How early should I start E&L analysis?

As early as possible—ideally during material selection. Early E&L data can guide material choices and avoid costly reformulation later. Even a screening-level extractables study on candidate materials can provide valuable information.

Can I use literature data instead of testing?

Yes, if the literature data is relevant and sufficient. The material should have a documented history of safe use in a similar device with comparable patient contact. You must provide a rationale and reference the original studies. However, literature data cannot cover all endpoints, especially if your device introduces new risks.

What should I do if a biocompatibility test fails?

First, don't panic. Investigate the root cause: is the failure due to the material, processing, or test artifact? Conduct chemical analysis to identify the offending substance. Then, determine if the material can be reformulated or processed differently. Sometimes, a different sterilization method or a cleaning step can resolve the issue. Document all findings and corrective actions in your risk management file.

How do I choose a testing laboratory?

Look for laboratories that are accredited to ISO 17025 and have experience with your device type. Ask for references and check their turnaround times. Ensure they follow the specific ISO 10993 test methods you need. A good lab will also provide expert interpretation of results, not just raw data.

Is it possible to reduce animal testing?

Yes. Chemical characterization and in vitro tests (e.g., in vitro cytotoxicity, skin sensitization) can replace some animal tests. Regulatory bodies encourage the use of alternative methods when scientifically justified. Start with a chemical assessment and only proceed to animal tests if needed to address specific risks.

Synthesis and Next Actions for a Safer Biocompatibility Program

Biocompatibility testing is not a static requirement but an evolving process that demands vigilance, expertise, and a proactive mindset. The three pitfalls we have covered—testing the wrong material state, overlooking E&L until too late, and misapplying ISO 10993—are common but entirely avoidable. Each one can be addressed through careful planning, cross-functional collaboration, and a commitment to understanding the device's true biological interactions.

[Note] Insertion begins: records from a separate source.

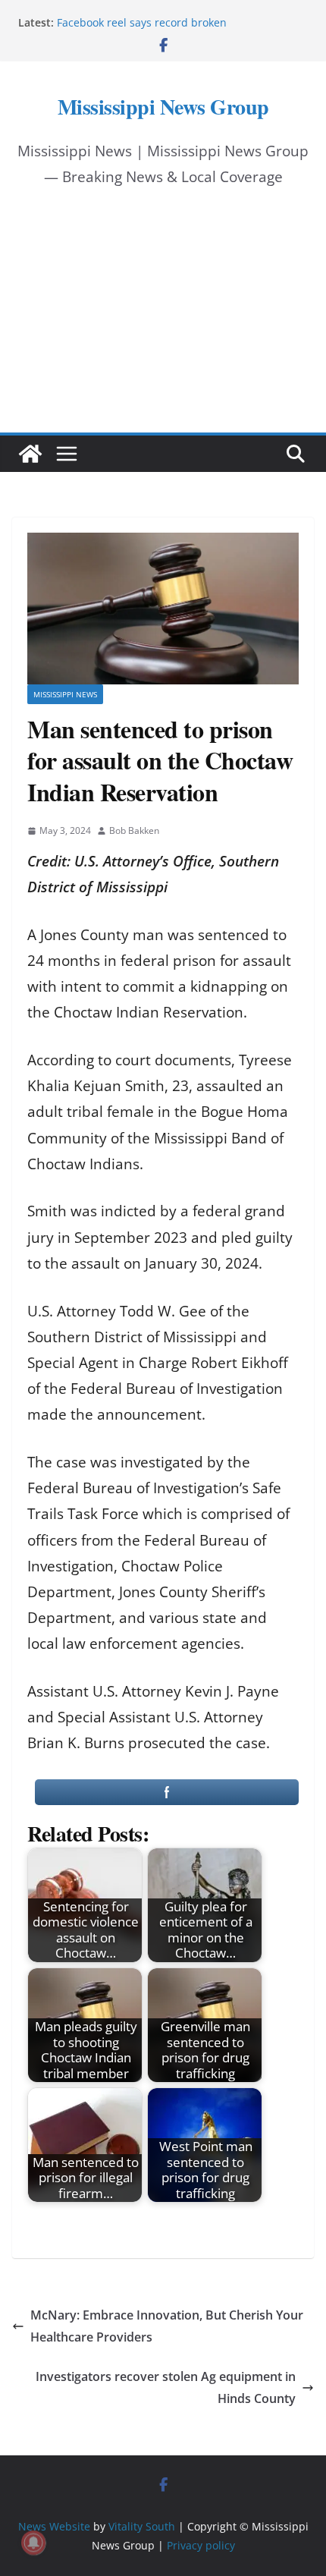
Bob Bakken (134, 830)
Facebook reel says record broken (142, 22)
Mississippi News (65, 694)
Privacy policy (201, 2545)
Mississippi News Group (163, 106)
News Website (54, 2526)
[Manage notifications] (33, 2542)
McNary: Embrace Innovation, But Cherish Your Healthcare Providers (166, 2326)
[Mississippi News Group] (30, 454)
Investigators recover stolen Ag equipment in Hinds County (166, 2387)
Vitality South (141, 2526)
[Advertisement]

Your Immediate Action Plan

1. Audit your current test samples: Compare them to your final device and identify any discrepancies. If you find gaps, create a plan to retest with representative samples.
2. Initiate an E&L assessment: Even a preliminary extractables study can reveal hidden leachables. Use the results to update your risk assessment and test plan.
3. Review your ISO 10993 application: Check that your test battery matches your device's contact type and duration. Ensure your BEP is documented and approved by a toxicologist.
4. Establish a knowledge base: Start documenting lessons learned, supplier data, and test results in a structured format. This will accelerate future projects.
5. Schedule a team training session: Share this article with your team and discuss how these pitfalls apply to your current devices.

Remember that biocompatibility is a shared responsibility. By fostering a culture of curiosity and continuous improvement, your team can not only avoid these pitfalls but also build devices that are safer for patients and more likely to succeed in regulatory review. The investment in a robust biocompatibility program pays dividends in reduced risk, faster timelines, and greater trust from regulators and clinicians alike.